As I begin the process of scouting out possible “nooks” in my own library, I’m trying to keep in mind not only what will work today for our users, but how this space can evolve and adapt to the community of users as they grow, as technology changes, and as populations shift. 

Although, at this point, I’d be happy to start off with a rug and some cushions!  Baby steps.

A Shhhhhh-Free Zone: Is it Possible?


In a public library serving a diverse population consisting of both children and adults, the issue of noise level inevitably comes up.  As a children’s librarian concerned with creating a space that both inspires creative exploration and in-depth learning, I sometimes find it hard to strike the right balance between tomb-like silence and a marching band practice.  I like to think the children’s room should ideally have a “constructive hum.”  But add crying babies, the pitter-patter of toddler feet, beeping computers, and the ambient noise from passing fire engines and nearby construction zones, and it becomes hard to keep things to a low roar- nevermind a “hum.”
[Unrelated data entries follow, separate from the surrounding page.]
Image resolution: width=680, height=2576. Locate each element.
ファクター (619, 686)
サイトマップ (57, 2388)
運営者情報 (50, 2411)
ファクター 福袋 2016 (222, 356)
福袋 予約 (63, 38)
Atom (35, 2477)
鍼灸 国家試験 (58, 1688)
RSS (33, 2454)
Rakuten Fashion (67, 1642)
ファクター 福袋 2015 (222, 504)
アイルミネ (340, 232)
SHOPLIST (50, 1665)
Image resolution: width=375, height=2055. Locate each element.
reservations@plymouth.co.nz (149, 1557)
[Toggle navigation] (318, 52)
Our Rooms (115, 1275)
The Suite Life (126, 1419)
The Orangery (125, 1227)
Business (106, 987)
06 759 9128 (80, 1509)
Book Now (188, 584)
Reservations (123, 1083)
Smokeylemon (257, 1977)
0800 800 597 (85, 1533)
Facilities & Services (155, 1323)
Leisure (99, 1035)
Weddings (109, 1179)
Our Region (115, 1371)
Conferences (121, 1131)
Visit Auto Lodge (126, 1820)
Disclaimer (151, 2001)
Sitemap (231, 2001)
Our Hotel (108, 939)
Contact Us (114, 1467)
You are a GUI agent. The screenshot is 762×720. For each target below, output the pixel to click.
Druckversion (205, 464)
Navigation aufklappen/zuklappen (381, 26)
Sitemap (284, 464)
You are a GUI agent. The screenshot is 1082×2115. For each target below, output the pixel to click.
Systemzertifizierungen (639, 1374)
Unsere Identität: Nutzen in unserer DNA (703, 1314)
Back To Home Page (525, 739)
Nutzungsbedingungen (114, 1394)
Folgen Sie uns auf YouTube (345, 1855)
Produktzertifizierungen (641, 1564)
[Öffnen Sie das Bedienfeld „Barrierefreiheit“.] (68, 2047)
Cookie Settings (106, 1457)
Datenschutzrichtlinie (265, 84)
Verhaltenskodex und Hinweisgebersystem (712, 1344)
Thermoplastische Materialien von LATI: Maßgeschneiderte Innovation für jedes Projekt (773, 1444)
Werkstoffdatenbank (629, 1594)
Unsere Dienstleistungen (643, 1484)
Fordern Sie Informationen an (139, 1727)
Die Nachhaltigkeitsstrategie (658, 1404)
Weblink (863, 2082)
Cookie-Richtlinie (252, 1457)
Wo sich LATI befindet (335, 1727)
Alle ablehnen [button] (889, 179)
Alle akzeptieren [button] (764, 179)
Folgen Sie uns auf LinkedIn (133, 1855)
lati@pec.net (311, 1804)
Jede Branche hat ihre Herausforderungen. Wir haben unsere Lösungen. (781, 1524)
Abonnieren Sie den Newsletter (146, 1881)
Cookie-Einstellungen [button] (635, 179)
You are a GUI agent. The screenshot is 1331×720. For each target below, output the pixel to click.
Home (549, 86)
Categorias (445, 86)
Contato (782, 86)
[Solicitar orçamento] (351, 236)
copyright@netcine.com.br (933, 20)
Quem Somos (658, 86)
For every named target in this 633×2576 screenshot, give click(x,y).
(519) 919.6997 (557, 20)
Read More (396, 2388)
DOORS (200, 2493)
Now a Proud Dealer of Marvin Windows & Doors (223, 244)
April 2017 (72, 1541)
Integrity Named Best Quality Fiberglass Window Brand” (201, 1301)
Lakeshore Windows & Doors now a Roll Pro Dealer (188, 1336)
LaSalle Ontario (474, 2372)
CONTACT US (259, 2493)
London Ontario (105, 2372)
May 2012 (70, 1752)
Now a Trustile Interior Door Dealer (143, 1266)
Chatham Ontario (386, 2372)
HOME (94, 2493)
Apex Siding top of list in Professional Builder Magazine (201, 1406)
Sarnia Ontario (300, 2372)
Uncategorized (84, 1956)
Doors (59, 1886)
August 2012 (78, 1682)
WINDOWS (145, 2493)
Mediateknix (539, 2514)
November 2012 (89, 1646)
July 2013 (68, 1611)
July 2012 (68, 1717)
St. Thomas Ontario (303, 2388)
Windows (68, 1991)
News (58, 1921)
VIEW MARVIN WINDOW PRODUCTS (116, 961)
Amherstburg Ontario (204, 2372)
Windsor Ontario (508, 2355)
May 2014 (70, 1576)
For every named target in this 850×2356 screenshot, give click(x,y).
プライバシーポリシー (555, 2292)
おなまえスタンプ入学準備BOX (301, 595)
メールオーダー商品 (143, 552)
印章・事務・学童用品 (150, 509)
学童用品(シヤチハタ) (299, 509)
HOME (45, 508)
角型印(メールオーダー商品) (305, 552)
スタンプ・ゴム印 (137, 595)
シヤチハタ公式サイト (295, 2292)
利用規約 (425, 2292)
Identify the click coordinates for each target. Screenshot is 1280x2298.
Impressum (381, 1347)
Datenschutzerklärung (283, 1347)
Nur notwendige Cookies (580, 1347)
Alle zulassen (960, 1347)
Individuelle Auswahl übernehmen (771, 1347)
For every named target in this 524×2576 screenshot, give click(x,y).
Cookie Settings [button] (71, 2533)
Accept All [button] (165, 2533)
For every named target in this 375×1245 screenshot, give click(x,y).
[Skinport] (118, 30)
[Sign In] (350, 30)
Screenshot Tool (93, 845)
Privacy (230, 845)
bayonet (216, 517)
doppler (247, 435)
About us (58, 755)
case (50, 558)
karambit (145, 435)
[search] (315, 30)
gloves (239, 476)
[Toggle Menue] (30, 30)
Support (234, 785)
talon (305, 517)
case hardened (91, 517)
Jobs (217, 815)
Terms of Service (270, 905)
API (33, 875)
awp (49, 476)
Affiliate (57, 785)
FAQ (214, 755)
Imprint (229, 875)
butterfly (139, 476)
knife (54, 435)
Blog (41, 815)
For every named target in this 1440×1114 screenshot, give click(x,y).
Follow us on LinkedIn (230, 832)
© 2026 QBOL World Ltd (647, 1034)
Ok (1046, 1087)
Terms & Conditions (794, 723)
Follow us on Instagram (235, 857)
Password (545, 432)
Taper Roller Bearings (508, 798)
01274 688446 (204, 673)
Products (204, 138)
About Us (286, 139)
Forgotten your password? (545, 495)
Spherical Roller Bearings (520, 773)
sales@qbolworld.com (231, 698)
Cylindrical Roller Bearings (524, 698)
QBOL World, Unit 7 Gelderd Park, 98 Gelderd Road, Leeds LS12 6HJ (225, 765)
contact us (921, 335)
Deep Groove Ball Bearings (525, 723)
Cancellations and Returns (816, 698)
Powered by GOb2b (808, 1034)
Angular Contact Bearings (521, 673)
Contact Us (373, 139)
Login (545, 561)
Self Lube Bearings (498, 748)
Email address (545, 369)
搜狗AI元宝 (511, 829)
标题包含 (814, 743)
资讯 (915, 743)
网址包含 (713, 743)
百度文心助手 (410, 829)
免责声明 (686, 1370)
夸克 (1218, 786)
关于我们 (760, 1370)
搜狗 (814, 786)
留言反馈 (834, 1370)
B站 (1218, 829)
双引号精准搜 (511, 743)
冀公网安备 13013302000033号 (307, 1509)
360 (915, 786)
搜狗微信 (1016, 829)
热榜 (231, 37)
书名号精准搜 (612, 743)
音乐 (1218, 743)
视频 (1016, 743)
Generally, I don’t have a problem with noise.  If a baby is entering their babbling phase and needs to repeat “ba! ba! ba! ba!”, or a toddler wants to bang a board book on the floor, or a child is starting to read aloud for the first time, or a group of 5th graders are collaborating on a project, I don’t think the librarian should be concerned with shushing them.  All of the above are learning activities- essential to the development and stimulation of a child’s growing mind. 

And yet, very often, librarians do just that. Even me. And while a child having a temper tantrum is quite different than an impromptu read-aloud, I nevertheless find myself shushing kids when I wish I could just soundproof the room and let them be kids. While keeping everyone- including adults trying to find a bit of peace and quiet- happy and comfortable, is a Shhh-Free Zone possible? Being that my own library is over 100 years old, has an open stairway, and has absolutely no carpeting and lots of wood- it’s a virtual echo chamber. Carnegie Hall envys our acoustics.

So, I ask you smart, creative librarians out there: what is your noise policy? In a perfect world, all children’s rooms would be separate and soundproofed and ideally have distinct sections for babies and toddlers, beginning readers, and older kids. In lieu of perfection, what solutions have you found? Can shushing ever be wholey abandoned? Or are we doomed to forever hold our fingers to our lips and remind our little users about “library voices”?

New Literacy Playground in Toronto!

via Walter over at The Monkey Speaks.

The new children’s area of the S.Walter Stewart branch of the Toronto Public Library is designed around the 6 Pre-Literacy Skills developed by the Every Child Ready to Read program.  The new space features an indoor “literacy playground” equipped with a wall of blocks, a puppet theater, toddler computers, and giant books.

Leave it to Canadians to come up with something this awesome, eh?